クリエイター27日目 本を巡る事情つづき

神田の古書店に、持っていたほとんどの本を送って、蔵書台帳、蔵書印、出版社名印判、カードなどもすべて処分した。だから、今現在私の手元にいる残り少ない本は、住民票をなくしたような、無国籍者になったような心細い思いでいるかもしれない。その本たちには終活について詳しく説明して、理解を求める必要がありそうだ。

紙の本とは別に、うちに新しくやってきたのがいわゆる電子書籍だ。電子書籍端末、うちのはAmazonのkindle paper white、の中にある。paper whiteでは読めないマンガや図鑑、料理本などは kindle fireというタブレットにはいっている。今、何冊入っているのか、つまり端末にダウンロードしてあるのかすぐにはわからない。もちろん、Amazonの「コンテンツの管理」を見るか、端末に作ってあるコレクションで合計すれば数はつかめる。どちらにしても、以前の紙の本の時に感じた、本棚の混み具合やその辺に積み重ねた様子から受ける数量感は端末にはない。「本を持っている感」もあまりない。読めることは読めるのだが。読めさえすればそれでよさそうだが、何十年も紙の本に親しんできたものにとってはそういうものでもない。と、ここでずるずると電子書籍への不満を並べ立てそうになるので自主規制をかけてストップ。終活の一端ということで紙の本から電子書籍に切り替えたのだから、kindleたちとはよい関係を作っていきたい。

電子書籍の便利さを痛感したのは、夜の遅い時間に本をダウンロードしたときだった。ある本を読んでいて、その中で言及されている別の本を読んでみたくなることがあるが、この時もそうだった。それは洋書だったので、すぐにkindle洋書をあたる。(和書の場合はまず地元の図書館のサイトに行き収蔵されているかをチェックする)  その本はすぐに見つかり価格も手ごろなのですぐにダウンロード。この間、5分もかからない。昔は、洋書を手にするのに今では考えられないほどの時間がかかったというのに。

年に数回、本屋巡りの日をもうけて上京し、大型書店、洋書店、そして神田の古書店を一日かけて見て回った。それが楽しみだったのだが。ただ、どの書店にしても並べられているものを物色するだけでお取り寄せの注文などはしなかった。そういう仕組みがなかったからではなく、引き取りのために上京するのが億劫だったからだ。だから読みたいと思った洋書などを実際に読めるかどうかは半分運任せのようだった。

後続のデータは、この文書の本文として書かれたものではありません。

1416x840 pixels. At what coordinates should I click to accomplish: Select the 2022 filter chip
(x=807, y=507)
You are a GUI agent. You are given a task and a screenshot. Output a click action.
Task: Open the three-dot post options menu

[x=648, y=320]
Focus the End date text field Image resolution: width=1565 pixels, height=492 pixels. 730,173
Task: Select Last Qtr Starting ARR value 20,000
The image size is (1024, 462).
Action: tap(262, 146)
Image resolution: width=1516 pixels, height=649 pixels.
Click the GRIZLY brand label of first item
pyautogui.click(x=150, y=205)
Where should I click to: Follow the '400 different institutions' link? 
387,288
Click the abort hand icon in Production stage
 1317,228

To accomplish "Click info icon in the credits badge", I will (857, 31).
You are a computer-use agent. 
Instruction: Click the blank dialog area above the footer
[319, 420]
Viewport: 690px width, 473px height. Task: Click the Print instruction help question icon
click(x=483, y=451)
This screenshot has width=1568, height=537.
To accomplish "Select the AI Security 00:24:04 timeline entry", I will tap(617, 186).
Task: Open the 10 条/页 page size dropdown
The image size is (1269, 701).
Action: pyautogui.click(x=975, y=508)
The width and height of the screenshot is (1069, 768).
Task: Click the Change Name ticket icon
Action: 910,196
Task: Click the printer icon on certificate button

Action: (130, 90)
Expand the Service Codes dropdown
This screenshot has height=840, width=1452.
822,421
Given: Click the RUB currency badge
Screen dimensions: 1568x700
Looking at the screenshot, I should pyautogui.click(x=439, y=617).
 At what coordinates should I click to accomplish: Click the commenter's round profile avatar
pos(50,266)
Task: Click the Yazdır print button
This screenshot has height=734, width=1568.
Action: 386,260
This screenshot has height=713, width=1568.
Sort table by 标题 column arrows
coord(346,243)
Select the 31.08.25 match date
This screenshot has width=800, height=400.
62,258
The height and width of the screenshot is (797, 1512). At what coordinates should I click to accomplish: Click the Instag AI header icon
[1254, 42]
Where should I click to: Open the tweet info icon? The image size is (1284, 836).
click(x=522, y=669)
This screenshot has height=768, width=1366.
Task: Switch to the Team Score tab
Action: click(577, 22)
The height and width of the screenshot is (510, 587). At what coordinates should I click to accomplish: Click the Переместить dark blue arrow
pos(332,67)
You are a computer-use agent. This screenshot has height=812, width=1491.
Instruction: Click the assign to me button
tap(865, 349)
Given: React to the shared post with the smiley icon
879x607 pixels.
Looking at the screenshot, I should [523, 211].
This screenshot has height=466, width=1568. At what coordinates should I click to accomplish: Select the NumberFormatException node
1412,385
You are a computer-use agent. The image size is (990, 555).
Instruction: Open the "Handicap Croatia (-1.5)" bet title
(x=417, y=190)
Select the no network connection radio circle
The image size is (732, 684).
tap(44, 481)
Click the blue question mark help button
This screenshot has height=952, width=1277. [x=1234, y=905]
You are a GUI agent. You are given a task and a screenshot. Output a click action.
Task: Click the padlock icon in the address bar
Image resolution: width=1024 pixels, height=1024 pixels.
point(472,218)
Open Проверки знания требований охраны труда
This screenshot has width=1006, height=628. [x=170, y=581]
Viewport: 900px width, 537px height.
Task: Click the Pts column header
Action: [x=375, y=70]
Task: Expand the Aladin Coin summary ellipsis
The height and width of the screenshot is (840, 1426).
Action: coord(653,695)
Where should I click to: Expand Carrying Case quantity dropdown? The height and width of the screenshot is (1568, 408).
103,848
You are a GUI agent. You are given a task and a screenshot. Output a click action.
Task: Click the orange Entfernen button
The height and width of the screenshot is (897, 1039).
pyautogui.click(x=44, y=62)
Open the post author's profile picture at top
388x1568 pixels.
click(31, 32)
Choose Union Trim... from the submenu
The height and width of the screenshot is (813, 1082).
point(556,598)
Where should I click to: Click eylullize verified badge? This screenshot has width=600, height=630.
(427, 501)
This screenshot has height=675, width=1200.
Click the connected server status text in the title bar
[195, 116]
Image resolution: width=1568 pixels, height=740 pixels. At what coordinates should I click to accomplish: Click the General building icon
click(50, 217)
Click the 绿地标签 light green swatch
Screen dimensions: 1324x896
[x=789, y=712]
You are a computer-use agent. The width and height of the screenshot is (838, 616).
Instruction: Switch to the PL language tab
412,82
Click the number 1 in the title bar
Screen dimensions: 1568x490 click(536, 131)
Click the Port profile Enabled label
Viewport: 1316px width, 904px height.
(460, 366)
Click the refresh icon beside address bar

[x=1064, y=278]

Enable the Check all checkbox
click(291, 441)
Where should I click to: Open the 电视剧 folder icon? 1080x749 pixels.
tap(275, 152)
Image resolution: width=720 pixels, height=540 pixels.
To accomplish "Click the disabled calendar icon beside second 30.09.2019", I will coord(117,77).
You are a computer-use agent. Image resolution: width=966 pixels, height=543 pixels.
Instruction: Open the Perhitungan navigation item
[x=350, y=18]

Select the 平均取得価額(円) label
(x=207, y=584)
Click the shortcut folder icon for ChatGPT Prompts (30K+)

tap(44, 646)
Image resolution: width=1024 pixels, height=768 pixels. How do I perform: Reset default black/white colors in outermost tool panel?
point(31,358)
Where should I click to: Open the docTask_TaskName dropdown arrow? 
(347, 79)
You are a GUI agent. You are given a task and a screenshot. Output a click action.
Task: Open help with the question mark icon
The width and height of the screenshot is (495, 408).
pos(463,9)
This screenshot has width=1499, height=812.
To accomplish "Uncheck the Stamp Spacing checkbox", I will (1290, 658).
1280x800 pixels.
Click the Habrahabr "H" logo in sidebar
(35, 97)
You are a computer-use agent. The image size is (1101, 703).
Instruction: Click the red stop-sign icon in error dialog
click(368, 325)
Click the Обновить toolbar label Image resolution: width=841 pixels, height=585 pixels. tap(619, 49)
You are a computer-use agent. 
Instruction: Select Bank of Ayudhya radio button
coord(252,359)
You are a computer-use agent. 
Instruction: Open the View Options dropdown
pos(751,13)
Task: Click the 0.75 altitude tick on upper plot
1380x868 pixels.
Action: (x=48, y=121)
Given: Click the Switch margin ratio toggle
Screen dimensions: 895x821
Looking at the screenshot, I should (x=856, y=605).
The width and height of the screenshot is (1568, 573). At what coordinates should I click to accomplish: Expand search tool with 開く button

そのうち、いつの頃からか、どういう経緯からかも覚えていないのだが、アメリカとイギリスから本を送ってもらうようになっていた。定期的にカタログが送られてきて、それを見て注文するのだ。イギリスの方はカタログにない本でも注文を受け付けてくれた。これでもって、読みたい本はかなりの確率で手にすることができるようになったわけだ。それでも、送料が高いため船便を使うので、頼んだ本が届くのは二ヶ月近くかかったように覚えている。当時このようにしてうちにやってきた本のうちの一部が、今現在も「積ん読」になっているが。

電子書籍時代 (私の中では) になって、ネット環境さえOKなら、何時でも何処でもたちまちのうちに本が手に入るようになった。外出先であろうと真夜中であろうと関係ないのだ。紙の本の形で神田へ行った本のなかには、電子書籍としてまた戻ってきたのもある。何度も繰り返し読みたい本たちだ。ただ、すべての本が電子書籍化しているわけではないので、図書館からも繰り返し借りる本がある。ここで、個人的に紙の本を電子書籍化する方法があるらしいことをチラリ聞いたことを思い出したが本当だろうか。私にできるかどうかが問題だが、一度調べてみよう。終活中だというのに、次々とやることを増やしている感がある。